Search code examples
amazon-redshiftaws-step-functions

Calling a redshift stored procedure through step function does not wait to finish and triggers next job


When I am calling redshift query through AWS step function it does not wait for this step to finish and triggers next job.

I tried checking wait for callback option but then redshift step keeps on running and the job does not complete. I need to manually kill it.


Solution

  • The .waitForCallback integration pattern will cause Step Functions to make the API call described in the task, then wait for you to call back to Step Functions using the SendTaskSuccess or SendTaskFailure API Actions, including a Task Token that you sent along with the API call. In the case of arn:aws:states:::aws-sdk:redshiftdata:executeStatement, I don't think there's a feasible way to make that work, so it's not a fit for your use case.

    For certain of our Optimized Service Integrations, we support the Run a Job (.sync) integration pattern, but we do not have such an integration for Redshift data.

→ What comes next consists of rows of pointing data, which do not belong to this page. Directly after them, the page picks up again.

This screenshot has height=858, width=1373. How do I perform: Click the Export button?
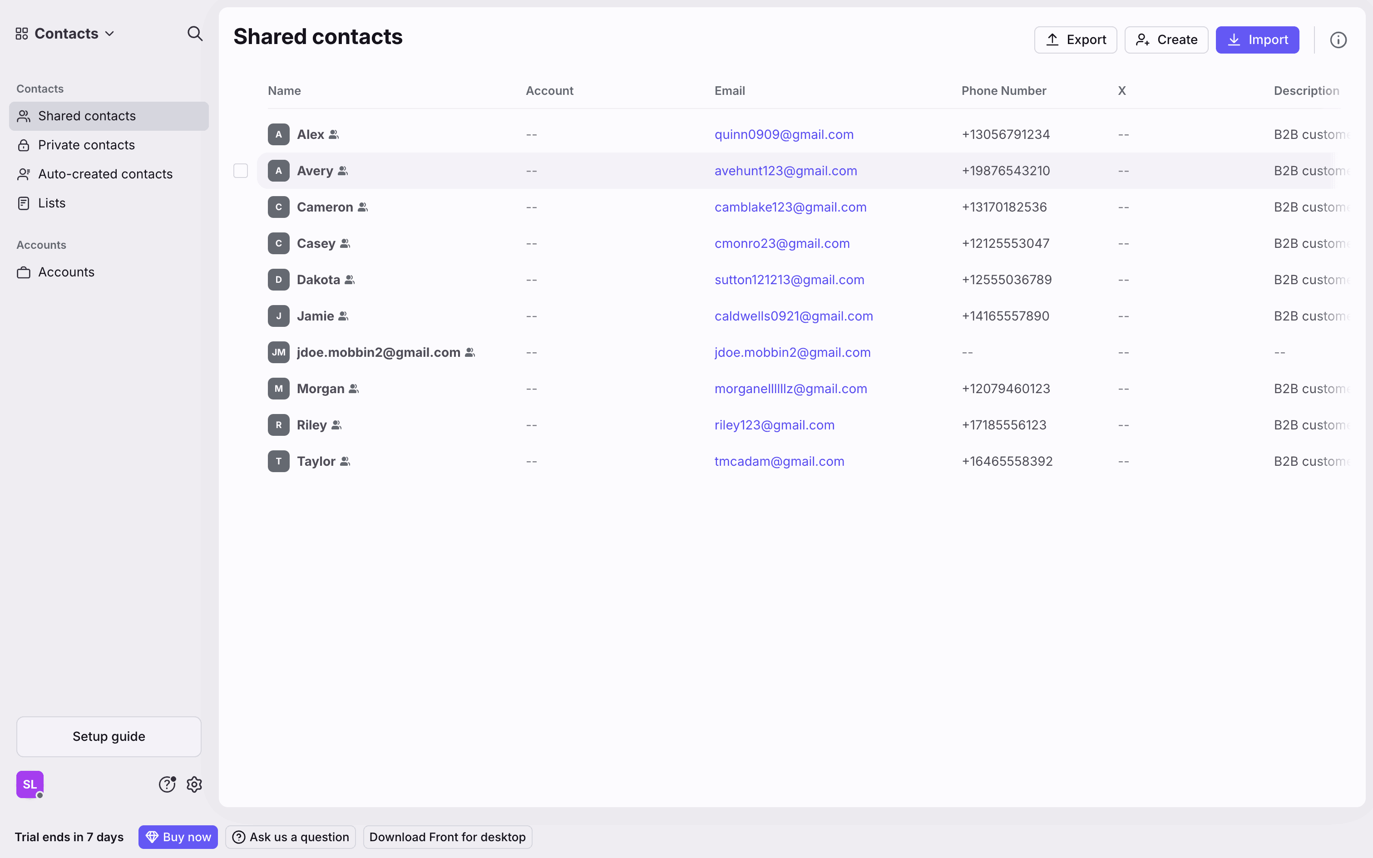point(1075,40)
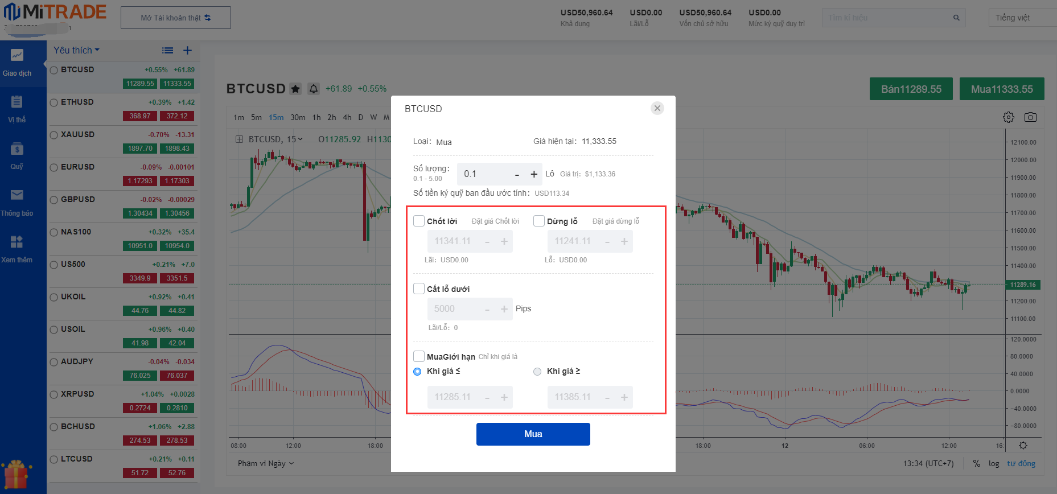The width and height of the screenshot is (1057, 494).
Task: Click the blue Mua confirm button
Action: (533, 434)
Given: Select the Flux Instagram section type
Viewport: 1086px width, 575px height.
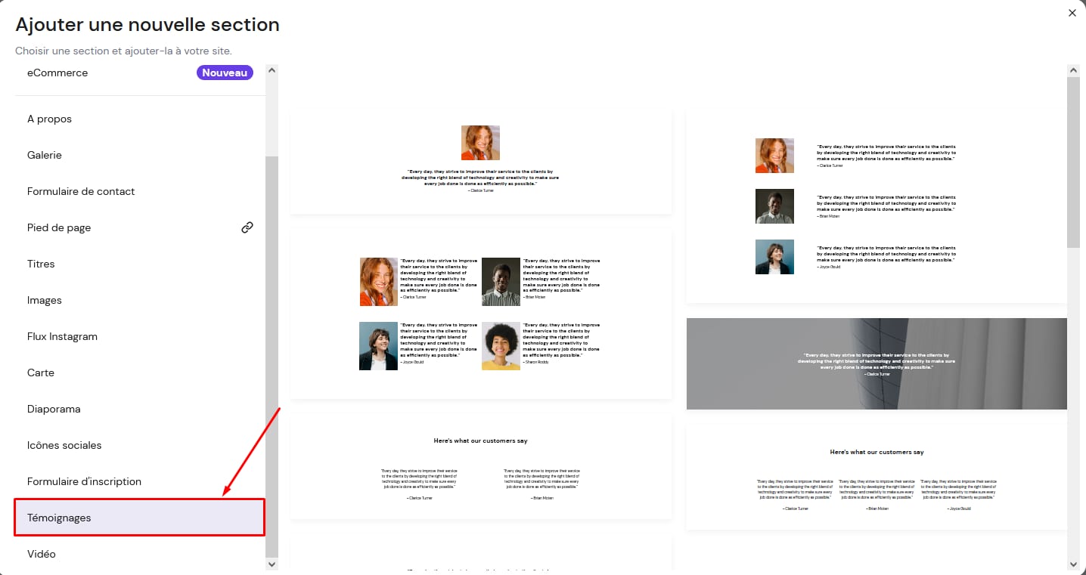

    For these scenarios, where you have an API that implements an asynchronous interaction, the best solution is a polling loop like the one shown below. This will run the query, try to load the result, then wait 5 seconds if it's not ready and then try again.

    You can build this loop into each of your workflows. Or if this is something you think you will want to re-use in many workflows, you can create a specific state machine to encapsulate the action, then call it from any of your state machines using the Optimized Service Integration for Step Functions, which does support .sync.

    enter image description here

    {
      "StartAt": "ExecuteStatement",
      "States": {
        "ExecuteStatement": {
          "Type": "Task",
          "Parameters": {
            "ClusterIdentifier": "example-cluster",
            "Database": "sample_data_dev",
            "Sql": "SELECT sum(qtysold) FROM tickit.sales, tickit.date WHERE sales.dateid = date.dateid AND caldate = '2008-01-05'"
          },
          "Resource": "arn:aws:states:::aws-sdk:redshiftdata:executeStatement",
          "Next": "GetStatementResult"
        },
        "GetStatementResult": {
          "Type": "Task",
          "Parameters": {
            "Id.$": "$.Id"
          },
          "Resource": "arn:aws:states:::aws-sdk:redshiftdata:getStatementResult",
          "Next": "Has the query finished?",
          "Catch": [
            {
              "ErrorEquals": [
                "RedshiftData.ResourceNotFoundException"
              ],
              "Next": "Wait to let the query complete",
              "ResultPath": "$.getStatementResultError"
            }
          ]
        },
        "Has the query finished?": {
          "Type": "Choice",
          "Choices": [
            {
              "And": [
                {
                  "Variable": "$.ColumnMetadata",
                  "IsPresent": true
                }
              ],
              "Next": "Success"
            }
          ],
          "Default": "Wait to let the query complete"
        },
        "Success": {
          "Type": "Succeed"
        },
        "Wait to let the query complete": {
          "Type": "Wait",
          "Seconds": 5,
          "Next": "GetStatementResult"
        }
      }
    }